KORDANEWS – Apakah Anda pernah meminum energy drink alias minuman bernergi ketika merasa lelah? Energy drink adalah minum yang biasanya dikonsumsi jika seseorang sedang lelah tetapi ingin meningkatkan staminanya. Ya, energy drink mampu memberikan rangsangan pada tubuh untuk fokus dan bekerja lebih efektif walaupun sedang lelah. Tetapi apakah minuman energi ini aman?
Dalam sebuah energy drink atau minuman energi, terdapat sekitar 80-500 mg kafein dalam satu botol atau kaleng. Selain itu, minuman energi mengandung gula yang sangat tinggi, diperkirakan dari 250 ml energy drink terkandung gula sebesar 27,5 gram. Berbagai penelitian telah membuktikan bahwa memang minuman energi buruk bagi kesehatan karena dapat mengganggu fungsi jantung, susah bernapas, diare, bahkan kejang-kejang. Tetapi tahukah Anda apa yang terjadi sesaat setelah Anda mengonsumsi minuman energi atau energy drink? Berikut adalah faktanya.
10 menit pertama
Tidak membutuhkan waktu lama minuman energi berpengaruh terhadap fungsi tubuh dan kerja berbagai organ. Dalam waktu 10 menit saja, energy drink yang Nada minum tersebut menyebabkan peningkatan tekanna darah dan detak jantung semakin cepat. Hal ini disebabkan karena kafein sudah masuk ke dalam aliran darah.

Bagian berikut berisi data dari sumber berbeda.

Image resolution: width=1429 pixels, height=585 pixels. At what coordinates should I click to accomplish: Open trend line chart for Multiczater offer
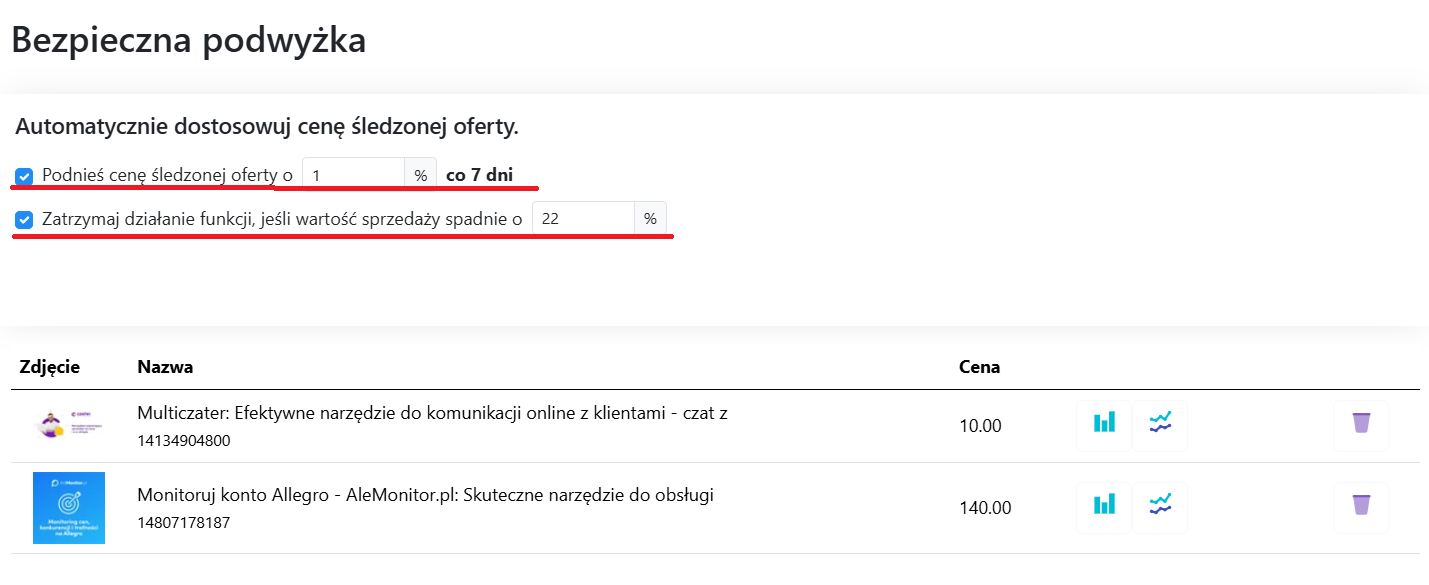[1160, 424]
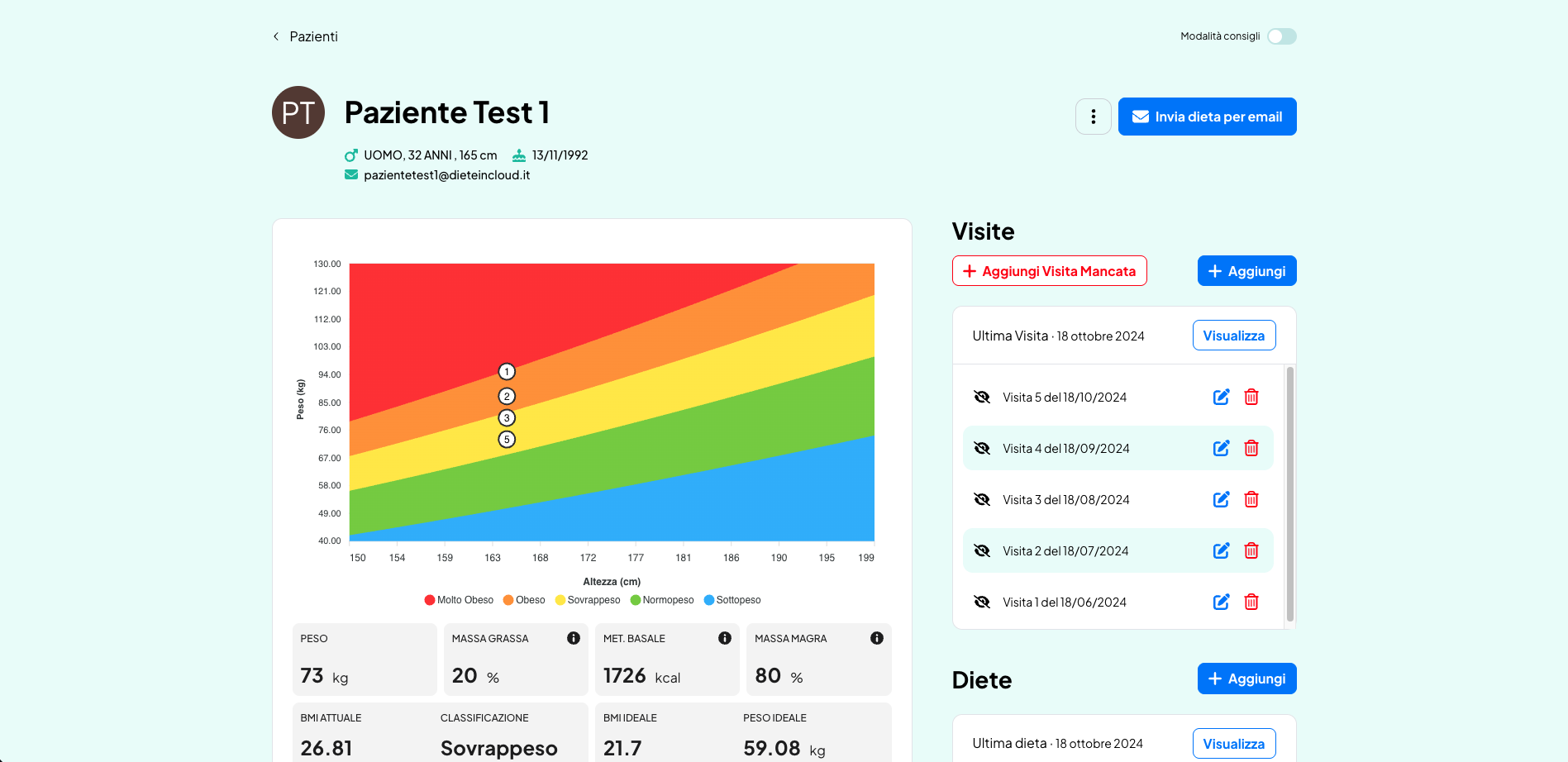Delete Visita 2 del 18/07/2024
The height and width of the screenshot is (762, 1568).
click(1251, 551)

15-45 menit sesudah minum energy drink
Awalnya kafein memasuki tubuh dan kemudian mempengaruhi tekanan darah dan detak jantung melalui aliran pembuluh darah. Hanya membutuhkan waktu sekitar 15-45 menit setelah mengonsumsi minuman energi atau energy drink, maka kadar kafein yang ada di dalam pembuluh darah sudah terakumulasi dan menjadi sangat tinggi.
30-50 menit kemudian
Selama kurang lebih 30-50 menit maka kafein yang terkandung di dalam minuman energi sudah diserap semua oleh tubuh. Hal ini membuat hati mengeluarkan cadangan gulanya ke dalam pembuluh darah, sehinggan kadar gula darah naik secara tiba-tiba. Jika hal ini terjadi terus-menerus maka kerja insulin akan terganggu dan Anda berisiko terkena diabetes mellitus tipe 2.
Satu jam setelahnya
Peningkatan kadar gula darah yang terjadi adalah respon tubuh untuk menurunkan kadar kafein yang terlalu banyak di dalam tubuh. walaupun kadar kafein menjadi turun, kadar gula darah yang tinggi di dalam pembuluh darah membuat sel-sel yang seharusnya mendapatkan gula sebagai bahan dasar untuk menghasilkan energi, malah tidak mendapatkannya. Hal ini terjadi karena semua gula terakumulasi di dalam pembuluh darah. Sehingga membuat sel-sel ‘kelaparan’ tidak menghasilkan energi dan Anda menjadi merasa lelah.